Dr. Isaiah offered this advice to parents: “If you have a child who is snoring more than twice a week, that child needs to be evaluated. We now have strong structural evidence from brain imaging to reinforce the importance of diagnosing and treating sleep disordered breathing in children.”

This shows a sweet little boy taking a nap in his mother's arms
They found that children who snored regularly (three or more times per week), as reported by their parents were more likely to have thinner gray matter in several regions in the frontal lobes of their brain. Image is in the public domain

The condition can be treated with tonsillectomy and adenoidectomy, considered the first line of treatment of children with symptoms of snoring, breathing pauses during sleep, and mouth breathing.

“We know the brain has the ability to repair itself, especially in children, so timely recognition and treatment of obstructive sleep disordered breathing may attenuate these brain changes. More research is needed to validate such mechanisms for these relationships which may also lead to further treatment approaches,” said study co-author Linda Chang, MD, MS, Professor of Diagnostic Radiology and Nuclear Medicine who is a co-principal investigator on the ABCD study.

The researchers plan to conduct a follow-up study to determine whether children who continued to snore experienced worsening brain findings on their MRI.

“For the first time, we see evidence on brain imaging that measures the toll this common condition can take on a child’s neurological development,” said E. Albert Reece, MD, PhD, MBA, Executive Vice President for Medical Affairs, UM Baltimore, and the John Z. and Akiko K. Bowers Distinguished Professor and Dean, University of Maryland School of Medicine. “This is an important finding that highlights the need to properly diagnose snoring abnormalities in children.”

About this behavioral neuroscience and sleep research news

Source: University of Maryland
Contact: Deborah Kotz – University of Maryland
Image: The image is in the public domain

Original Research: Open access.
Associations between frontal lobe structure, parent-reported obstructive sleep disordered breathing and childhood behavior in the ABCD dataset” by Amal Isaiah, Thomas Ernst, Christine C. Cloak, Duncan B. Clark & Linda Chang. Nature Communications


Abstract

Associations between frontal lobe structure, parent-reported obstructive sleep disordered breathing and childhood behavior in the ABCD dataset

Parents frequently report behavioral problems among children who snore. Our understanding of the relationship between symptoms of obstructive sleep disordered breathing (oSDB) and childhood behavioral problems associated with brain structural alterations is limited.
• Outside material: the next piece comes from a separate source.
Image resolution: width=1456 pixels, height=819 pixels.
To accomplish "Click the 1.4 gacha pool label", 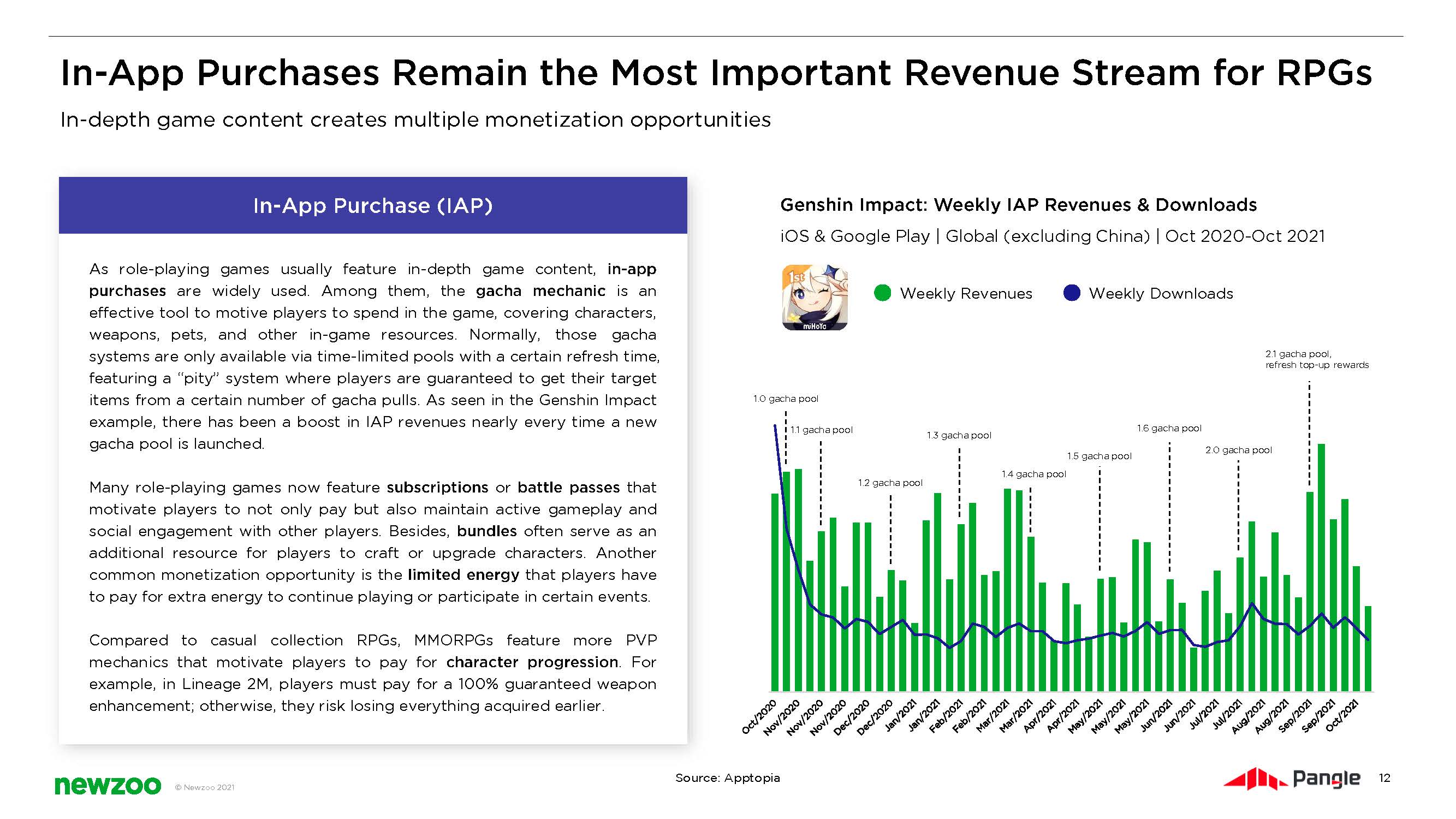I will coord(1034,474).
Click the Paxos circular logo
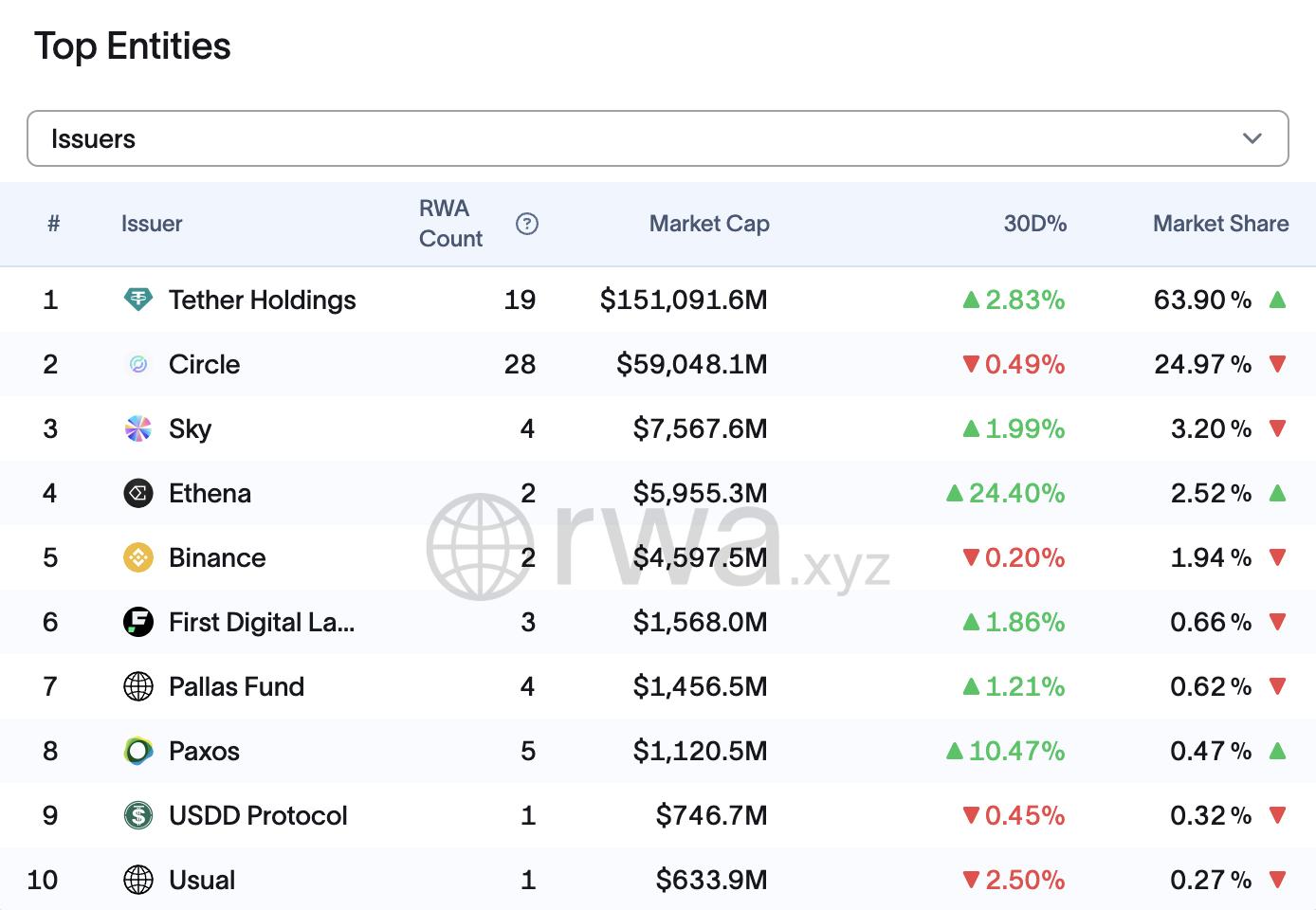This screenshot has width=1316, height=910. point(137,751)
Here, we examine the associations between oSDB symptoms, behavioral measures such as inattention, and brain morphometry in the Adolescent Brain Cognitive Development (ABCD) study comprising 10,140 preadolescents.

We observe that parent-reported symptoms of oSDB are associated with composite and domain-specific problem behaviors measured by parent responses to the Child Behavior Checklist. Alterations of brain structure demonstrating the strongest negative associations with oSDB symptoms are within the frontal lobe. The relationships between oSDB symptoms and behavioral measures are mediated by significantly smaller volumes of multiple frontal lobe regions.

These results provide population-level evidence for an association between regional structural alterations in cortical gray matter and problem behaviors reported in children with oSDB.